Les dépressionnaires

Par le Lion Bleuflorophage

Il est une vallée encaissée d’un cirque de l’Itan Rouge, dans lequel le soleil ne pénètre jamais. Les remparts abrupts surplombent à plus de 800 mètres d’altitude le filet noir d’une rivière sur les berges de laquelle vit une population mystérieuse fixée ici depuis deux siècles, et dont personne ne comprend qu’elle puisse avoir trouvé intérêt à rester dans un endroit si inhospitalier. Les promeneurs qui parviennent sur les bords du cirque après deux jours de marche regardent en frissonnant l’éclat vitreux de la rivière noire, comme un regard aveugle et sinueux, répandu dans le courant, qui chercherait malgré tout la lumière avec une maladresse hideuse.

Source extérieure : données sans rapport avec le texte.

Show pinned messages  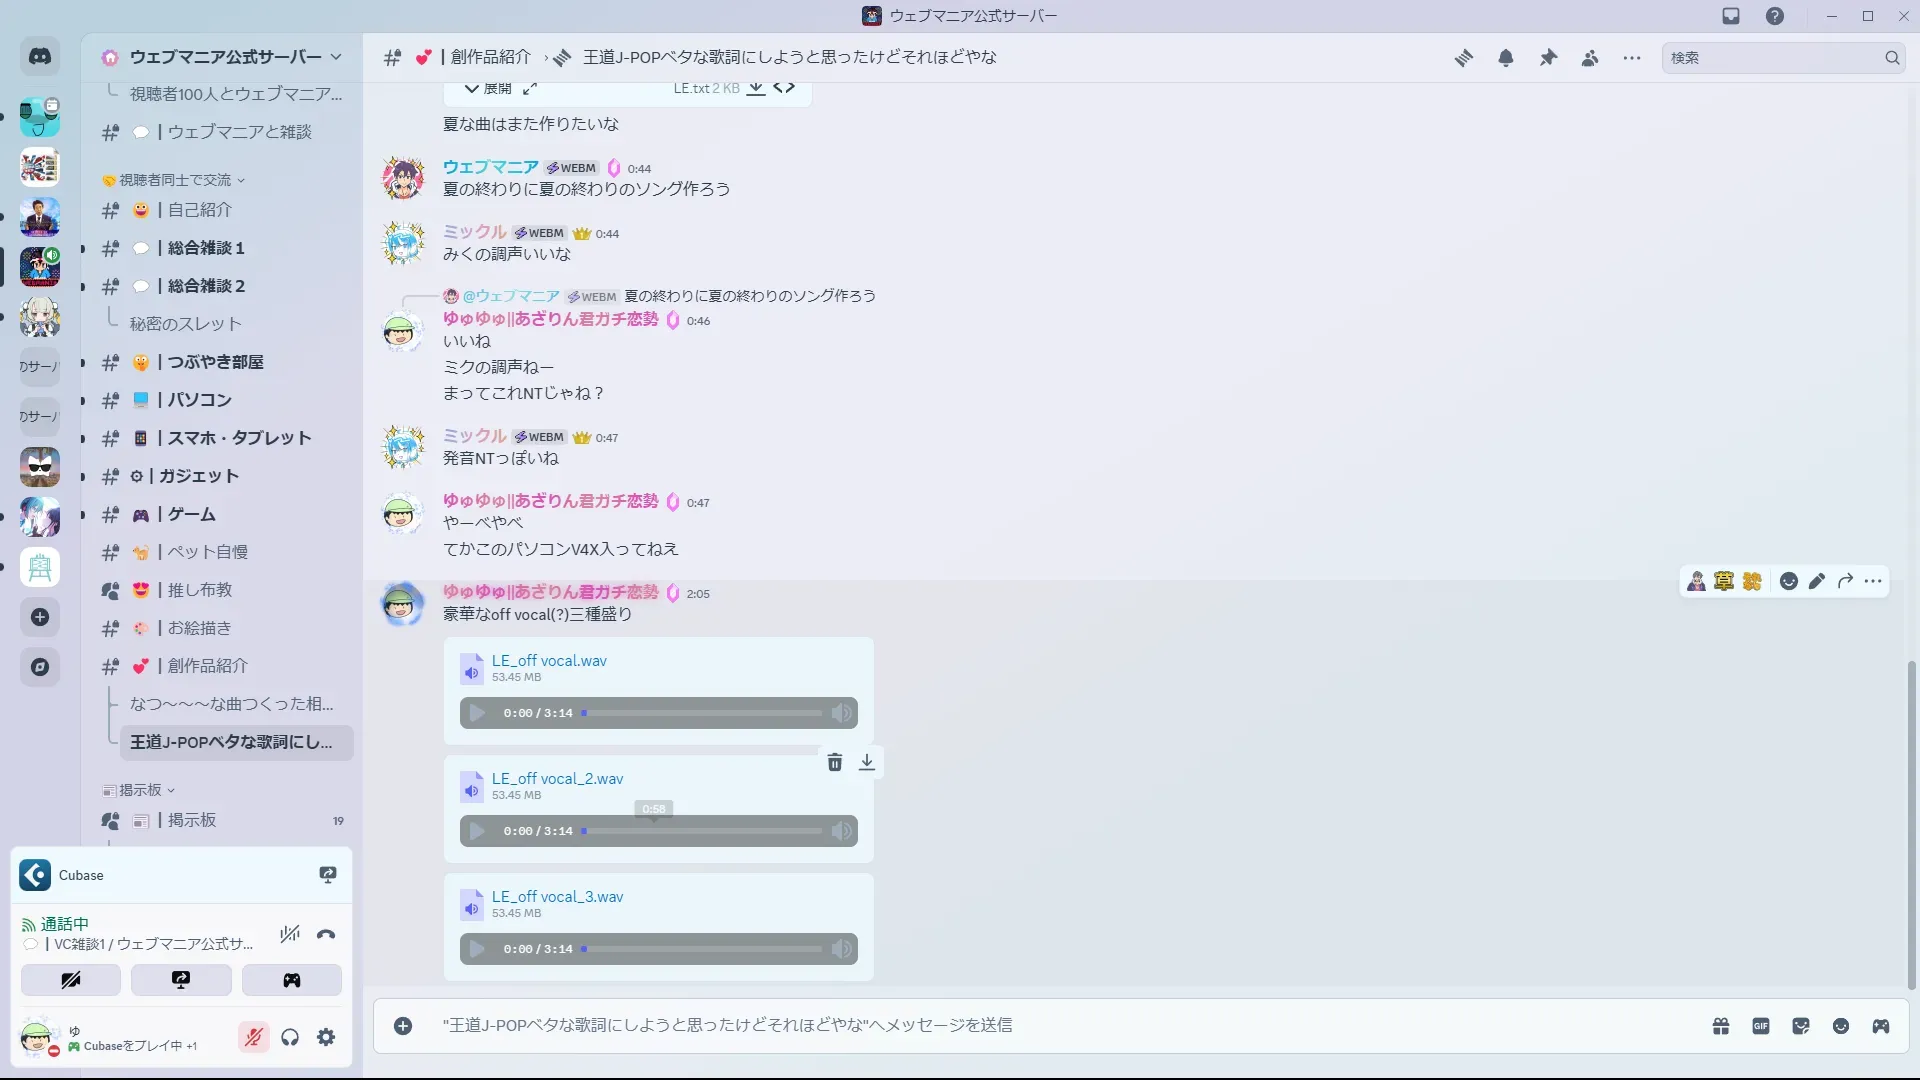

Des guides indiquent les maisons disséminées dans la vallée, et racontent de sinistres histoires à propos des gens d’en bas, qu’un hélicoptère ravitaille de loin en loin, quand il reçoit l’appel des itaniens, en larguant des colis au-dessus de la rivière. Les itaniens ne sortent pas de la vallée, ils se reproduisent entre eux, ils sont blêmes, ils sont dégénérés, ils mangent des vers. Les guides exultent, et crient dans les remparts de longs chapelets d’insultes dont on ne sait s’ils parviennent jusqu’en bas. Parfois, un sportif équipé demande à descendre dans la vallée, ils se fait conduire le long des remparts et choisit un des innombrables points d’essai pour tenter sa descente, mais un à-pic ou une chute lui barre tôt ou tard la route, et l’alpiniste, frissonnant de dégoût et d’inquiétude, renonce à la descente.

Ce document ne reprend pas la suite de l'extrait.